TEXT -
<<<<

Although the Mexican government has a positive relationship with Havana, and Cuba is now receiving oil from sources other than Venezuela, the Cuban government has made it clear that its relationship with Caracas remains one of “unwavering solidarity”, suggesting an indivisible long-term relationship. This notwithstanding, some Mexican media reports suggest that the issue was raised when the Mexican Foreign Minister, Luis Videgaray, visited Havana on August 17 for talks with the Cuban government on bilateral issues.
Much less clear in all of this is how serious Mexico is in wishing to become more actively engaged with the Caribbean, expanding its political influence, or what the broader implications might be.
In recent years, the Mexican government has only engaged with the Caribbean in a limited and pragmatic way, principally through trade relations with Belize, a neighbour, and the larger regional markets of the Dominican Republic, Cuba, Jamaica, and Trinidad.
While it has institutional mechanisms for exchanges with Caricom and in some cases for bilateral dialogue, there is no Mexican trade agreement with the region, with only Belize actively exploring the possibility of a partial scope trade arrangement and other linkages.
UN Comtrade figures show that Mexico’s predominant markets in the region are the Dominican Republic from which it imported in 2016 US$148 million of goods and exported US$908 million, followed by Belize, Trinidad, Cuba, and Jamaica. More generally, the balance of trade is very much in Mexico’s favour. However, Jamaica, for example, has been able to develop an export market, is close to finalising a multi-destination tourism arrangement, and has several significant Mexican private sector investments, as have Cuba and the Dominican Republic.
This apart, Mexico is a member of the Caribbean Development Bank and other hemispheric multilateral institutions that contribute to regional development. It is also engaged in or has financed development programmes in the region involving infrastructure, education, Spanish language teaching, health care and humanitarian assistance. All of which suggests that there is substantial room for a much broader relationship, if that is its intention.
Speaking last year to the Mexican digital publication, thenews.mx, during a visit to Mexico City, Jamaica’s Foreign Minister, Kamina Johnson Smith recognised this. “The government of Jamaica is firmly of the view that the time is ripe to maximise the potential of the north and northwest Caribbean to constitute a geopolitical and economic pole that can become a catalyst for the further integration … (that can) … serve as an engine of growth for the entire Caribbean Basin”, she said.

>>>>

DATA LISTING -

<<<<

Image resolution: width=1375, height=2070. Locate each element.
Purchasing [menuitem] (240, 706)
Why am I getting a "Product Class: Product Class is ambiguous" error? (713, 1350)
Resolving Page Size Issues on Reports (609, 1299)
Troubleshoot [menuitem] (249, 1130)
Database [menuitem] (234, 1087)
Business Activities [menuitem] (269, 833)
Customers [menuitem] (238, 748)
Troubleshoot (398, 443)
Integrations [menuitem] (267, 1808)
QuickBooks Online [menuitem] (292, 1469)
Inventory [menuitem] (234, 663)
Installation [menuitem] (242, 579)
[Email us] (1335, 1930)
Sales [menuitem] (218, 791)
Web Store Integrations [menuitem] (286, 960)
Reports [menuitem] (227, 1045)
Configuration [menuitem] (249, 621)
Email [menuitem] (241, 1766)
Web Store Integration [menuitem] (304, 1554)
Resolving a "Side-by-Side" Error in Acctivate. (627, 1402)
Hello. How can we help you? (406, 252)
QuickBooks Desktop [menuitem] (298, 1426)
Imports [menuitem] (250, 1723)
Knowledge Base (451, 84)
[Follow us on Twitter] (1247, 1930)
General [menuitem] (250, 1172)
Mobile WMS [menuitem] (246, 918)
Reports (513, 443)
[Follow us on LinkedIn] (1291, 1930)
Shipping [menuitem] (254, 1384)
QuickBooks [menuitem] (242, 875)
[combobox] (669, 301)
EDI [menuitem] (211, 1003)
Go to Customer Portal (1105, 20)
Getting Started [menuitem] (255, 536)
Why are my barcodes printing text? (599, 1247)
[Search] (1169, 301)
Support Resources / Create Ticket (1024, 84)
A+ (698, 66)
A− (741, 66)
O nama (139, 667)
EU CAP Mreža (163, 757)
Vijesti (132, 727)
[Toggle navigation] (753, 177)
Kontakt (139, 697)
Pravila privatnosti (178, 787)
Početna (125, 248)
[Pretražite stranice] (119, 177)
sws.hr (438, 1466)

>>>>

REQUIRED WORK -
a. Retype the passage on Mexico and the Caribbean, everything from "This apart, Mexico" down to "is its intention.".
b. How would you continue the passage on Mexico and the Caribbean from the point where it stops?
The records have nothing to do with any of this.

ANSWERS FOR THE TASKS -
a.
This apart, Mexico is a member of the Caribbean Development Bank and other hemispheric multilateral institutions that contribute to regional development. It is also engaged in or has financed development programmes in the region involving infrastructure, education, Spanish language teaching, health care and humanitarian assistance. All of which suggests that there is substantial room for a much broader relationship, if that is its intention.

b.
While her comments came against a background of the rapprochement then underway between Cuba and the US, they do suggest that for some Caribbean nations, a closer relationship with Mexico may have strategic value.
That said, the idea of two quite separate oil facilities existing side by side in the Caribbean suggests an ideological divide and the possibility of geo-political tension, even if the US is not involved.
Any such initiative would undoubtedly protect Caribbean nations such as Haiti and others that are heavily dependent on the PetroCaribe arrangement, especially if the US ratchets up sanctions in ways that effect Venezuela’s PetroCaribe debtors. However, it would also aggravate growing political divisions in the region which now sees nations, away from the public gaze, beginning to take sides over what is happening within Venezuela.
Elements of this this may well be a game of high stakes poker in Mexico’s complex relationship with the US. Nonetheless, the fact that such matters are being considered, suggests that the US President’s desire to change the way his country interacts with its neighbours is changing thinking about future hemispheric and international relations.
Mexico, as befits a major economy, is quite understandably seeking to diversify its relationships in the face of US hostility. How this might play out in the Caribbean is uncertain and likely to require caution.